Photo: Composer Hilary Tann | photo by Javier Monjas
2020 VISIONS from the Fischer Duo celebrates the piano-cello group’s 50 years of performances together. The Duo is known for performing music from the likes of Beethoven alongside the works of emerging composers including Hilary Tann and her piece On Ear and Ear.
Today, Hilary is our featured artist in “The Inside Story,” a blog series exploring the inner workings and personalities of our composers and performers. Read on to learn about her childhood interest in being a composer, and how the Welsh environment inspires her music…
When did you realize that you wanted to be an artist?
There was never a time when I did not want to be a composer. I started writing when I was 6. My parents made sure that there was a piano in the house and I took to it immediately. My first epiphany was when I realized that all the notes of Mendelssohn’s Fingal’s Cave Overture were actually available on the piano. Up until that time I’d assumed that orchestral notes were somehow different — and, of course they are in many ways.
If you could spend creative time anywhere in the world, where would it be and why?
I would love to return to my first home in Wales to spend creative time. There is a Welsh word, “hiraeth,” that refers to the love of the land itself. Since I did not leave the United Kingdom until I was in my mid-twenties, this love of the Welsh landscape has remained with me all my life and has coloured much of my writing.
If you could instantly have expertise performing one instrument, what instrument would that be?
Not unconnected with the response above, my “instant expertise” would be in performing the harp — either the Celtic harp, the concert harp, or both.

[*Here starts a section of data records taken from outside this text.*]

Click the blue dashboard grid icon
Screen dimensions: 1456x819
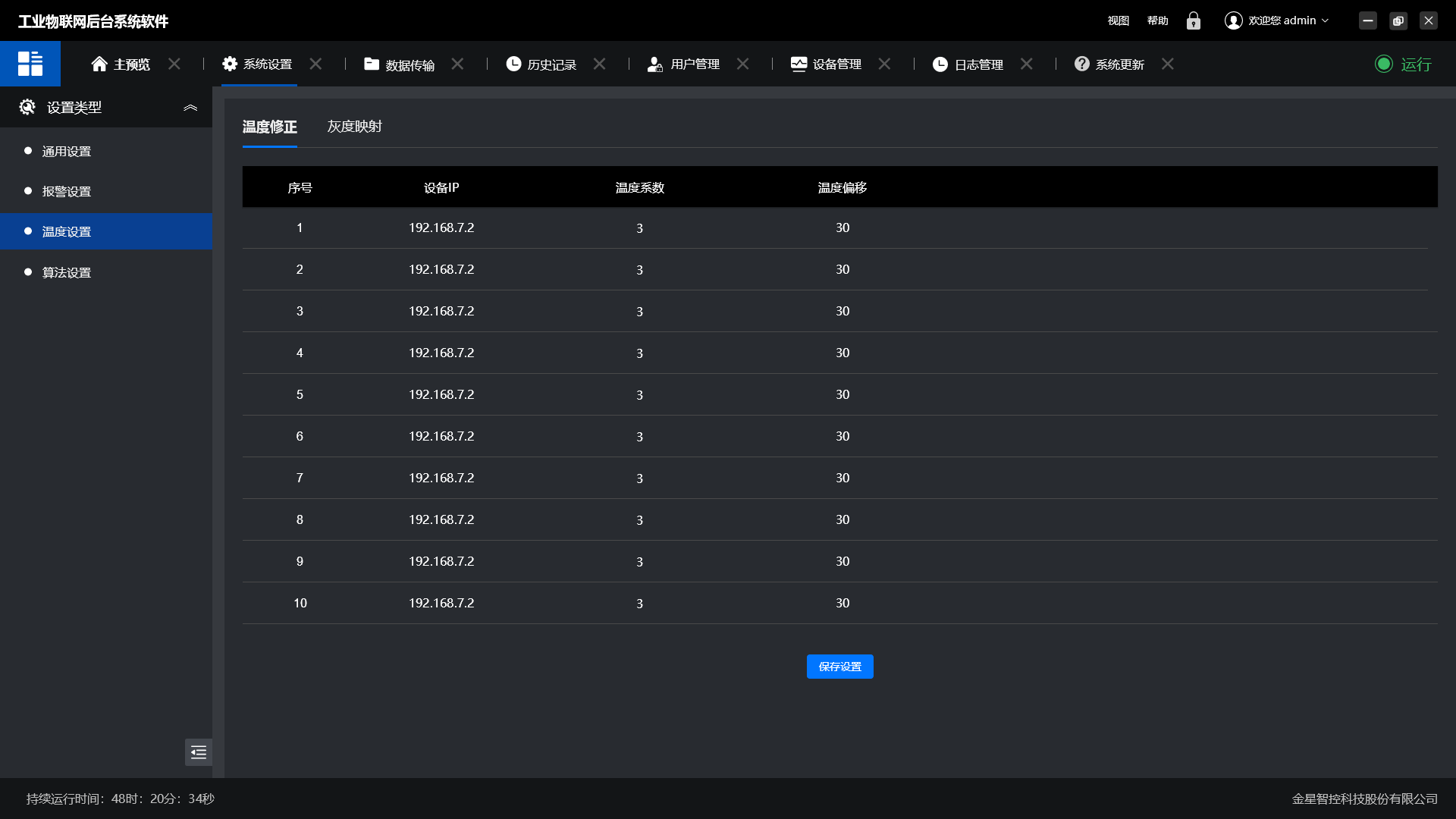30,64
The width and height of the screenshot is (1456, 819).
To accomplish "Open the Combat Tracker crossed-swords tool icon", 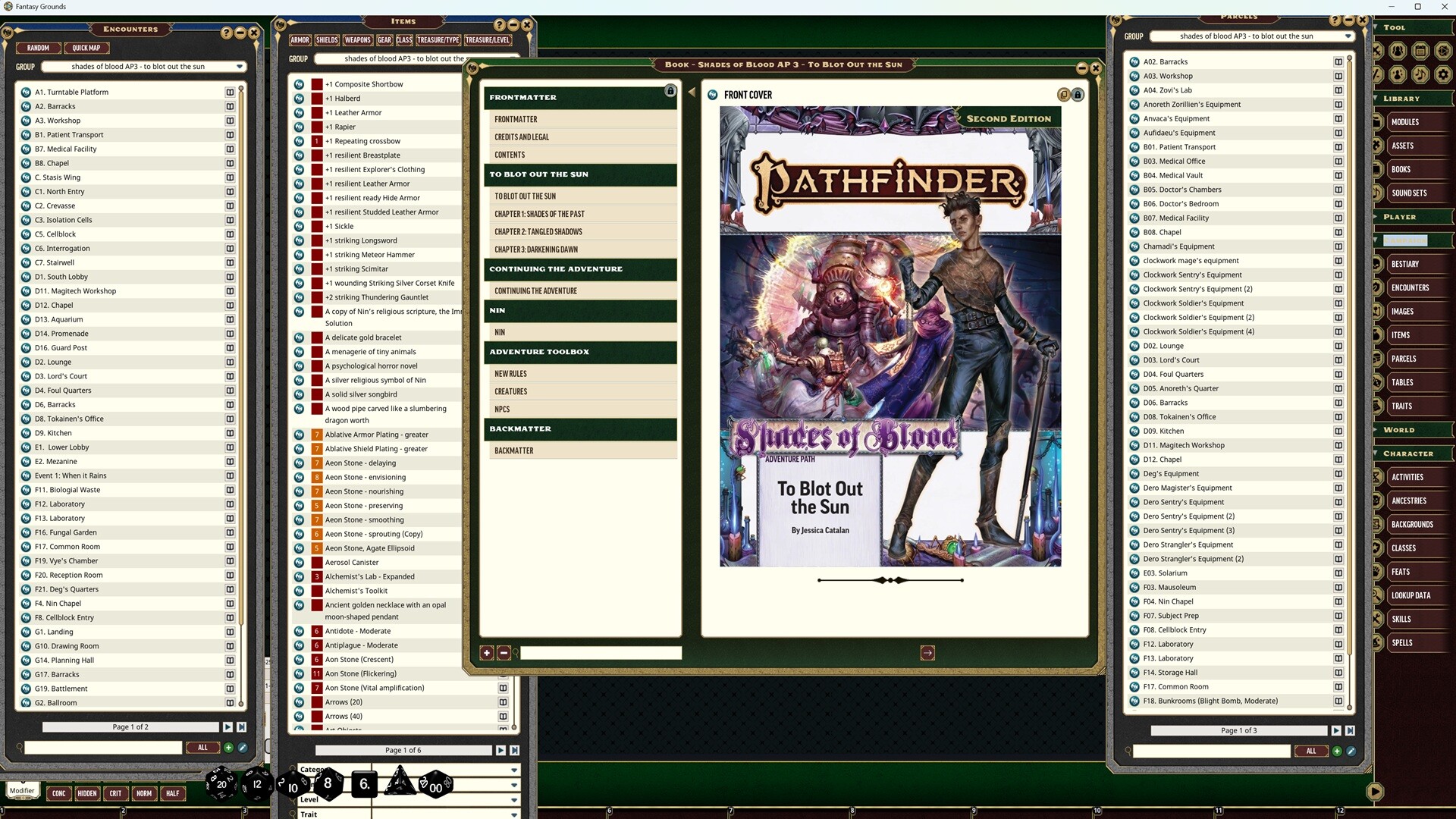I will (1377, 51).
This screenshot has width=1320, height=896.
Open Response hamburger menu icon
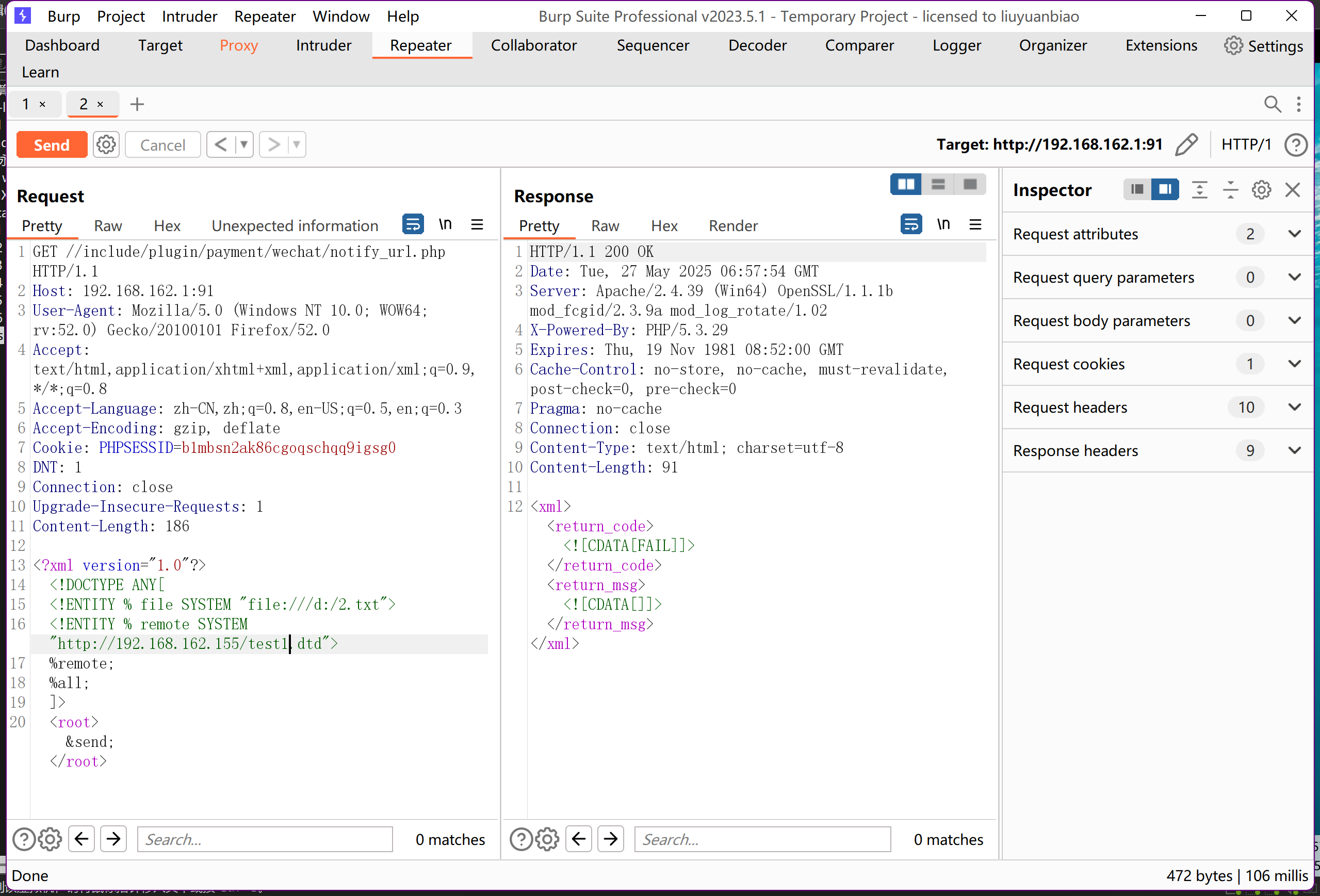click(x=975, y=224)
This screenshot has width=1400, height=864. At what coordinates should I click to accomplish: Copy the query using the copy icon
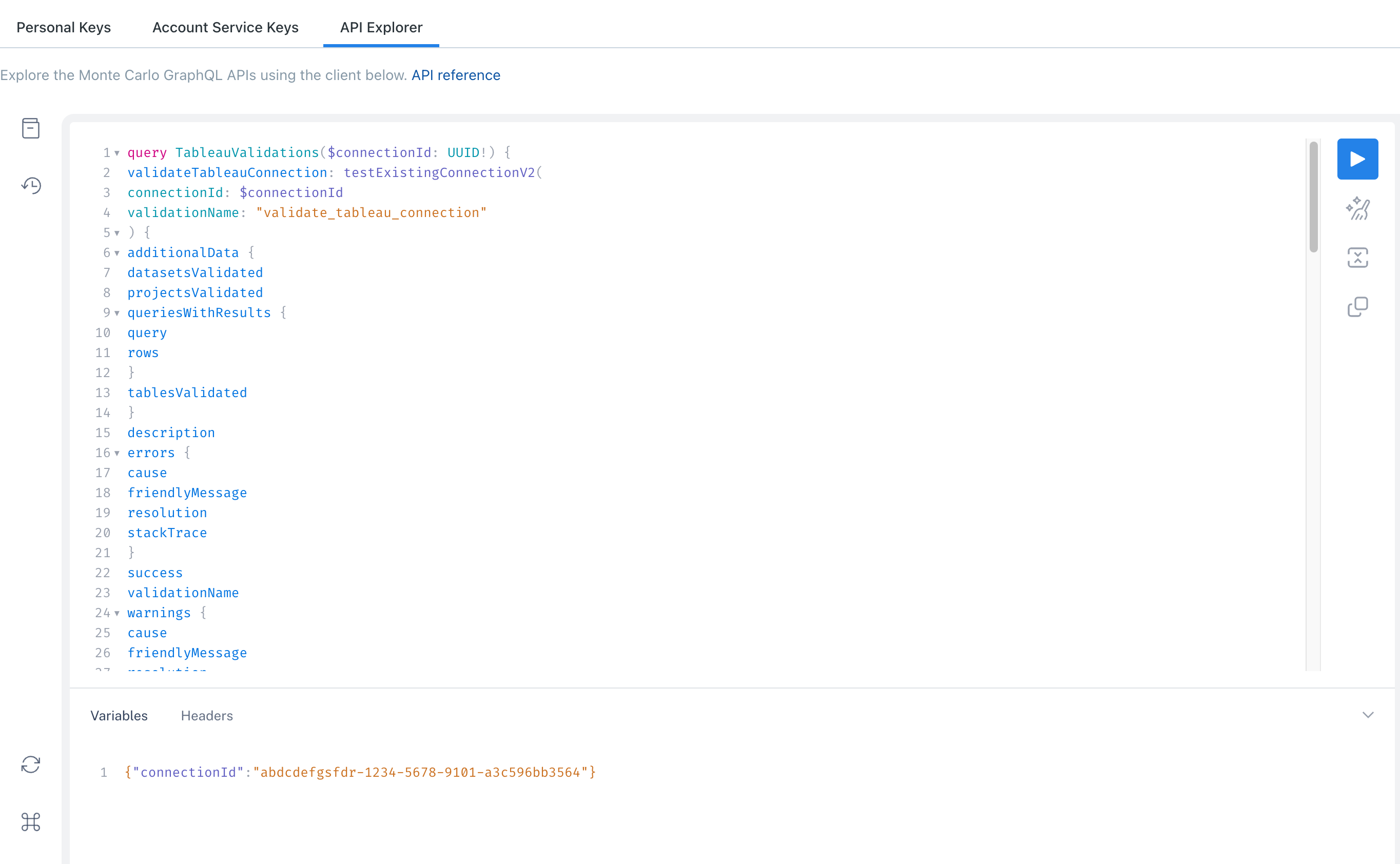(x=1358, y=307)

I’ve had harp lessons and I’ve written for the harp, but my hands are more suited to the harp than to the piano (short little fingers), cello (ditto) and shakuhachi — instruments I’m already acquainted with.
What was your favorite moment on the album?
I’m cheating — my favorite moment on the album was when I first heard the Fischer Duo rehearsing On Ear and Ear at a summer session in Tanglewood. The musicianship, professionalism, humor, and understanding that the Fischer Duo brought to the score was incomparable, and we continued to hone in on the different aspects of the piece as the recording session neared. I am now delighted to have such musical friends and consider myself very privileged.
What does this album mean to you personally?
I love being chosen for this album with such other fine composers. I’ve known the work of William Bolcom for a long time and I think his opening work is masterful. I also like being a “composer among composers.” For many years, women composers had to struggle to be heard, and we were somewhat ghettoized into “women-only” concerts. This album has world-class performers and many different styles of writing. I’m very happy to be part of the mix.
Is there a specific feeling that you would like communicated to audiences in this work?
The piece is based on Gerhard Manley Hopkins’ poem The Sea and The Skylark. The two instruments contrast the flow of the tides with the freedom of the bird. I’d like the listener to feel free to imagine a walk along the Welsh cliffs with these two elements present. This is the way I composed the piece. However, some listeners might simply like to hear the work “as music.” Either way, I think they will hear echoes of Vaughan Williams’ Lark Ascending. On Ear and Ear is a visual landscape.
Welsh-born composer Hilary Tann lived in the foothills of the Adirondack Mountains in Upstate New York where she was the John Howard Payne Professor of Music Emerita at Union College, Schenectady. Her compositions have been widely performed and recorded by ensembles such as the European Women’s Orchestra, Tenebrae, Lontano, Marsyas Trio, Thai Philharmonic, Royal Liverpool Philharmonic, and BBC National Orchestra of Wales.